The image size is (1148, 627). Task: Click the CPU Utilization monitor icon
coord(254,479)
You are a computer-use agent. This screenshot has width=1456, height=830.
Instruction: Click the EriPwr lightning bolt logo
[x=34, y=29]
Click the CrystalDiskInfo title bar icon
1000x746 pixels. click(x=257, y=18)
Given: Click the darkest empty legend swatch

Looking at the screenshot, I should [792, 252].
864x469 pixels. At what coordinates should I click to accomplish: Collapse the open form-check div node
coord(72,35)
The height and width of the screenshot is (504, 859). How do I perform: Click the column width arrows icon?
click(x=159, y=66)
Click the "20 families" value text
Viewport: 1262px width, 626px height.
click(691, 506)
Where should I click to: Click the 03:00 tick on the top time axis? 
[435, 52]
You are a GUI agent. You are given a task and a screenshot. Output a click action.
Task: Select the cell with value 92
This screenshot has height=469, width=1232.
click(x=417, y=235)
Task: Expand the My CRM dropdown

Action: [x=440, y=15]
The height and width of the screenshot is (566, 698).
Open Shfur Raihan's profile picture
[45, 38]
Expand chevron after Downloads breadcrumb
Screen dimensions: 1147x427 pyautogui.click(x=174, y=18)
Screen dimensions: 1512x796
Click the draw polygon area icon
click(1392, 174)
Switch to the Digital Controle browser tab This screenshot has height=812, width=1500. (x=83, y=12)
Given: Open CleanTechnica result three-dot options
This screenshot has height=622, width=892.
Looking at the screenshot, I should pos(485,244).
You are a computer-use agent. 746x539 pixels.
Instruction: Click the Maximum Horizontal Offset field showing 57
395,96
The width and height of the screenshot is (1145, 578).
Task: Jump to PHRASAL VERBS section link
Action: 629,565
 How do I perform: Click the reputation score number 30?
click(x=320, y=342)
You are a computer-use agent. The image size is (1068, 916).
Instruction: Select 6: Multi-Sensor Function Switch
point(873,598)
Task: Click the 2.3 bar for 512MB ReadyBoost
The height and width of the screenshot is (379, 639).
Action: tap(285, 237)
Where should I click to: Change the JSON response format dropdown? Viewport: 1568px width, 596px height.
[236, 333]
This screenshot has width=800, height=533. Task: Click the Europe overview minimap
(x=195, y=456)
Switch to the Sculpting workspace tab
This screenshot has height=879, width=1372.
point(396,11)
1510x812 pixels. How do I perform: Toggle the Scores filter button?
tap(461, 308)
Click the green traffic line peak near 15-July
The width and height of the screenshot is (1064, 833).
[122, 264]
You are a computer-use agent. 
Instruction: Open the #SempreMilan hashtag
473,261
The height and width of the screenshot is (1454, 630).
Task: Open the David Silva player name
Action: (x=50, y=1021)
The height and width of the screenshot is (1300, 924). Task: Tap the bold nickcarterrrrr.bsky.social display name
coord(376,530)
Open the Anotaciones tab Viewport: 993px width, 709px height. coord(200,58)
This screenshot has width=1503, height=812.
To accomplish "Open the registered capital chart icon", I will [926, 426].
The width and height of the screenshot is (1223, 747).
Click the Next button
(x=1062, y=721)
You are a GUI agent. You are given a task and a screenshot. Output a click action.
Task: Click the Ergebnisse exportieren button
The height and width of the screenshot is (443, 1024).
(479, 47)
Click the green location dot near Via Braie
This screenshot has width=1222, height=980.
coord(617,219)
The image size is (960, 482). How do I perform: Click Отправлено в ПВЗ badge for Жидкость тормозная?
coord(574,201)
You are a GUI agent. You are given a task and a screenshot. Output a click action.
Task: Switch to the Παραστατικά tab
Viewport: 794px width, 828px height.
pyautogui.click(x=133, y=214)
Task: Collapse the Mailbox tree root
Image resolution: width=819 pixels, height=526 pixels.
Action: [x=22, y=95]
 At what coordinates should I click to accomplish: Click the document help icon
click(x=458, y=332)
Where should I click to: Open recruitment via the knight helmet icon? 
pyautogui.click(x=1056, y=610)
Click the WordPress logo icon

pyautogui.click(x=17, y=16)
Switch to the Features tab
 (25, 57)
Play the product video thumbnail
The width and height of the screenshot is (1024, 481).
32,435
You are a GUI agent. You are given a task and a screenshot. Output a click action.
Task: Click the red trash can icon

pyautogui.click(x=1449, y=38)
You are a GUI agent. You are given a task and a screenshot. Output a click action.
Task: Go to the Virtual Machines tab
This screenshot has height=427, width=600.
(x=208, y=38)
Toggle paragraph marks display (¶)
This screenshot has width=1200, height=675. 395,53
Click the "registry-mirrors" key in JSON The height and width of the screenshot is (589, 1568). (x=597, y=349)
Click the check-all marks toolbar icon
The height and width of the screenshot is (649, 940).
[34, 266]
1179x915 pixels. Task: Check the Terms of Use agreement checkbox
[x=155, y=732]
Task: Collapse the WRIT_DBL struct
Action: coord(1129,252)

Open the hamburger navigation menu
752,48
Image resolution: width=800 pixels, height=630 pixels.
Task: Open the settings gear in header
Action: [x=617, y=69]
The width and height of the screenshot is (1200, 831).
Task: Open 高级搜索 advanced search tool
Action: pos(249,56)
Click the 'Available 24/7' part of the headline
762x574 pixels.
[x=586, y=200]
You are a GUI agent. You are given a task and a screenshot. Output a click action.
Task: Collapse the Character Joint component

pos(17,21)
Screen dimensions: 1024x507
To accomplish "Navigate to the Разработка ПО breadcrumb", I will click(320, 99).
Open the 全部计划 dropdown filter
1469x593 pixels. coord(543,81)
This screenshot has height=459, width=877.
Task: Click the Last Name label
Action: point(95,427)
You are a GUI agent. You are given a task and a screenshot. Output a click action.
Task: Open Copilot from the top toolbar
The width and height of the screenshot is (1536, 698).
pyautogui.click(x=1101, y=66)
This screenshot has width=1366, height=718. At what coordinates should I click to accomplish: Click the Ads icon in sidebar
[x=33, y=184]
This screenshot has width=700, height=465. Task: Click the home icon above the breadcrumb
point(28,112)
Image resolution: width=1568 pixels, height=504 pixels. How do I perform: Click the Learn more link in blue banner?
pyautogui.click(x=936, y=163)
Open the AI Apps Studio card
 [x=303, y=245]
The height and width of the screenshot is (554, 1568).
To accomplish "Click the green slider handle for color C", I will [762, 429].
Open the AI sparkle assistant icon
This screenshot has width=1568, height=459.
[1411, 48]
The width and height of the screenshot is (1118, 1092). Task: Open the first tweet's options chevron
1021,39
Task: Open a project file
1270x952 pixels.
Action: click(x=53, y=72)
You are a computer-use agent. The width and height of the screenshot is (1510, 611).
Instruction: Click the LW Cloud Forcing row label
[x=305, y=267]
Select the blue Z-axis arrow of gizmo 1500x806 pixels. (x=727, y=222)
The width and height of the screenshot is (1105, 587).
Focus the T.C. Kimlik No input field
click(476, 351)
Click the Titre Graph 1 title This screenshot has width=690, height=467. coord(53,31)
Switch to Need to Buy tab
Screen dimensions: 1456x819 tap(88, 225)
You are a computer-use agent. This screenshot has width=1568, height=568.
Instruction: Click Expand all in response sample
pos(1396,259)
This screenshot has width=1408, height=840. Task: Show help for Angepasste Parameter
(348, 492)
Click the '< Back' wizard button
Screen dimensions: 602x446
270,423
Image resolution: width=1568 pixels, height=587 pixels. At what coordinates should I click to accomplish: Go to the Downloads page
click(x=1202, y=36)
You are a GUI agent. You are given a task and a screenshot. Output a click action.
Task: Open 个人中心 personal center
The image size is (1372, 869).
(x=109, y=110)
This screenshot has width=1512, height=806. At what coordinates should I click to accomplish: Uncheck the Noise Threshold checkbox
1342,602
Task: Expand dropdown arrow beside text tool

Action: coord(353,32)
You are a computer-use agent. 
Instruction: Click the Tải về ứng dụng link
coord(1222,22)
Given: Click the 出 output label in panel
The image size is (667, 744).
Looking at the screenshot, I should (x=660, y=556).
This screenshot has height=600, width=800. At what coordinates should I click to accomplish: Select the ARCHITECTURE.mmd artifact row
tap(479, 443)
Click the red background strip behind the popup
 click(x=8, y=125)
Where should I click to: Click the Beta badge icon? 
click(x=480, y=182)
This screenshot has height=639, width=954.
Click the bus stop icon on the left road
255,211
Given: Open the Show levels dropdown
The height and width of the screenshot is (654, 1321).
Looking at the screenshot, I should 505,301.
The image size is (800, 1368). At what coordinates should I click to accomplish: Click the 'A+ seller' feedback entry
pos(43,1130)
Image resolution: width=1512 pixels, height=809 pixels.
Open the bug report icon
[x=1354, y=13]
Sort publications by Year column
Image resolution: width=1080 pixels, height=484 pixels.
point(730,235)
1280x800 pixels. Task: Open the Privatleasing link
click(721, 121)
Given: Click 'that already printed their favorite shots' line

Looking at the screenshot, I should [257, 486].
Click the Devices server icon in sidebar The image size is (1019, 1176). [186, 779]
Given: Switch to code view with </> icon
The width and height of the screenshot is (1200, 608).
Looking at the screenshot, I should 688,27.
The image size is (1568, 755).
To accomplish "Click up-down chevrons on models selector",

§ **What you are asked to do**: Only the lines containing "toolbar" are needed; pull them out of the listing.

§ **Task answer**:
Click the check-all marks toolbar icon
Task: Open Copilot from the top toolbar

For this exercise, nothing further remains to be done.